As the only grandparent I had who I knew past the age of 10, I had the honor of getting to know my grandmother as an adult, hearing more of her stories and letting her know more of me than was possible when I was a kid. And something I think about, still, is how to take the lessons and stories she shared with me and pass them on--how can I make sure that our memory of her not only does her story justice, but also encourages those who hear them to take up her values and live by them. It’s hard to encapsulate such a full life in just a few words, but her values live on with me, and my family, every day. So I’d like to conclude by sharing a part of a letter I recently found, which I wrote to my grandmother in July 2010, very shortly before she passed away:
“Some of my friends have been asking me about you, and what you’re like. I tell them that you’re tough and strong, smart and independent, curious and thoughtful, kind and compassionate. Sometimes they tell me that you sound like me-- that I come by some of those traits honestly.
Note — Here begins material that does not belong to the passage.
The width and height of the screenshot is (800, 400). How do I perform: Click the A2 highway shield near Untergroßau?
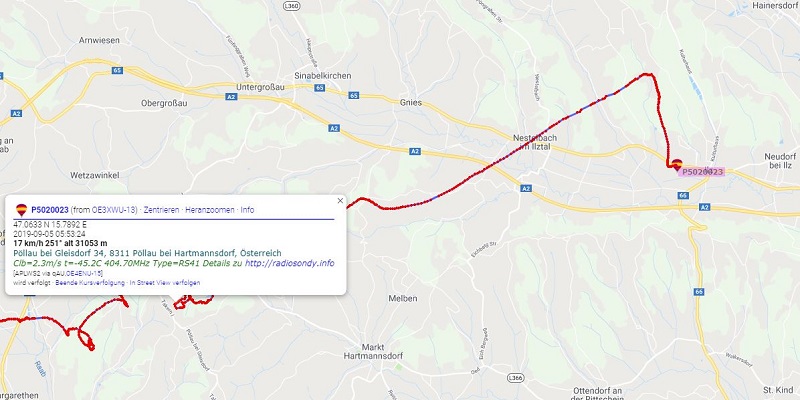[232, 96]
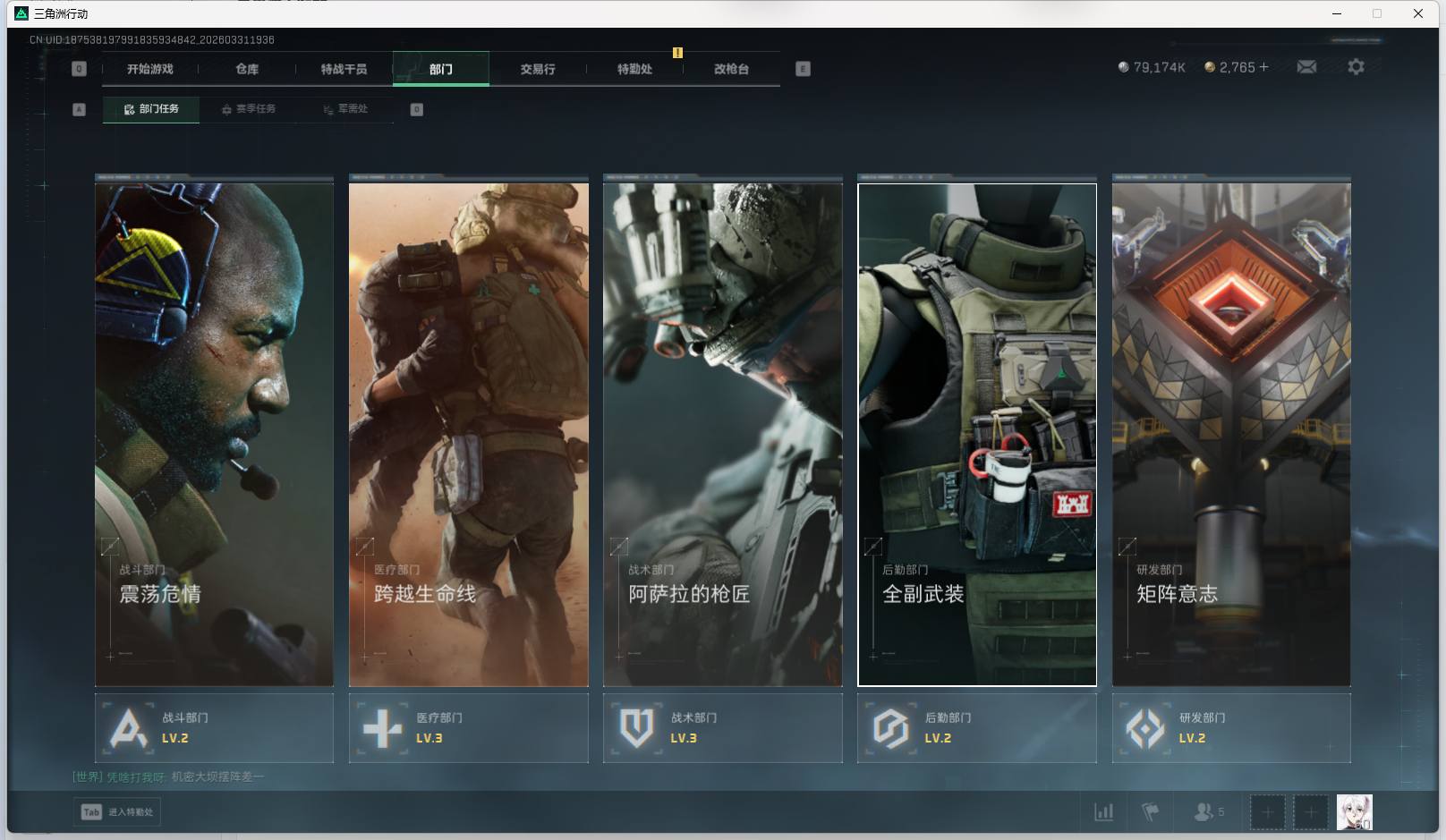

All I can say is Grandma, if I end up like you, then I feel very good about how I’m doing in my quest to leave the world better than it was when I entered it.”
As we transition out of the period of mourning that proceeded Tisha B’Av and into the one of comfort that will lead us to Rosh Hashanah, I hope that we can take the memories and lessons that we have learned from those who came before us--whether it is Moshe, John Lewis, or our own family members--and ensure that their memories will be for a blessing, but also a force for positive change, and for beautiful revolution.